Как она жила дальше, я толком не знаю — вроде бы долго болела женскими болезнями, лежала по больницам, отчего детей, да и внуков, в основном растил её муж, тихий и добрый учитель японского языка. Потом она выздоровела, но, привыкнув за время болезни лениться, и здоровой не стала заботиться о семье. Она мало выходила из дома, была своенравна и требовательна, раздражалась по пустякам и до последних лет жила без друзей. К восьмидесяти она начала терять кошельки и блуждать по дороге из магазина — началось старческое слабоумие. На будни её стали отвозить в дом престарелых, и там она начала меняться. Куда-то пропала раздражительность, она стала больше улыбаться, в ней появилась незнакомая даже её дочерям кротость. Она тихо напевала никому не известные деревенские песни, рисовала детскими штрихами сцены праздника в деревне, которая давно уже пропала на дне грязного озера далеко в горах… А на выходные, когда родители моей жены привозили её к себе, она сидела в уголке и мастерила удивительной красоты тэмари — плетёные шары для девичьих игр, в которые уже никто и не помнит, как играть. И беспрестанно благодарила всех за всё.
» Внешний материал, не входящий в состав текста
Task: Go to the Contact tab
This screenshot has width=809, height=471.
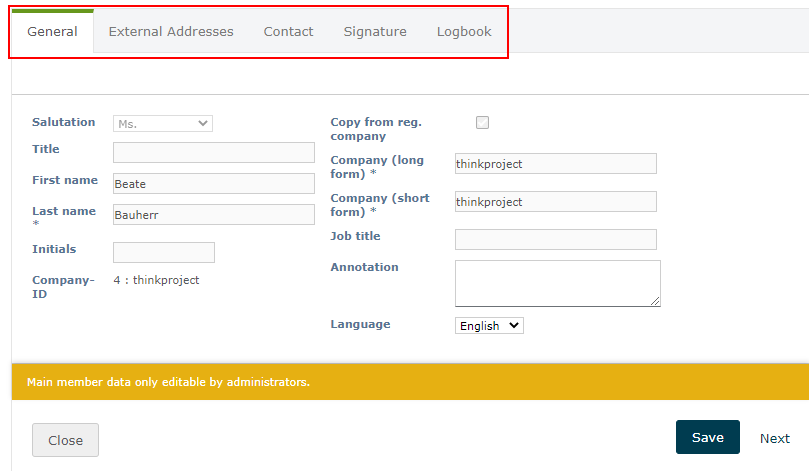Action: pyautogui.click(x=288, y=32)
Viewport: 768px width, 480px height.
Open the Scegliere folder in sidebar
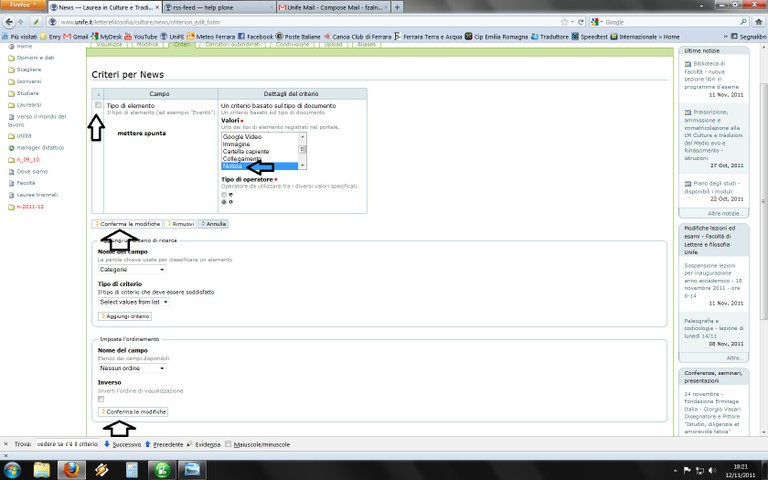pos(28,70)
На её восемьдесят восьмой день рождения собрались все родственники, человек сорок, и она сидела в центре, не понимая, что празднество — в её честь. Когда все ушли, я катил её кресло-каталку по коридору ресторана к машине. Коридор освещал ряд ламп в европейском стиле, колёса шуршали по ковру, а она всё извинялась за то, что горная обезьяна, всё спрашивала, как оказалась в таких хоромах. Я не помню, что ей отвечал. Помню, как положил ей руку на плечо, помню жёсткую кость, обтянутую тонкой старческой кожей.
Когда её тело сожгли, родственники парами по очереди подходили к горке костей, каждый брал по одной железной палочке, вдвоём ухватывали по косточке и укладывали их в урну. Вместе с оказавшейся рядом родственницей я ухватил кость побольше, уложил её в урну. Секунду стоял, глядя на висевшую над горкой костей фотографию, уже добрую, снятую после происшедшей в ней перемены. На фотографии она смотрела куда-то вбок, будто не замечая фотографа, непонимающая и счастливая, старая женщина с деревенским праздником в глазах.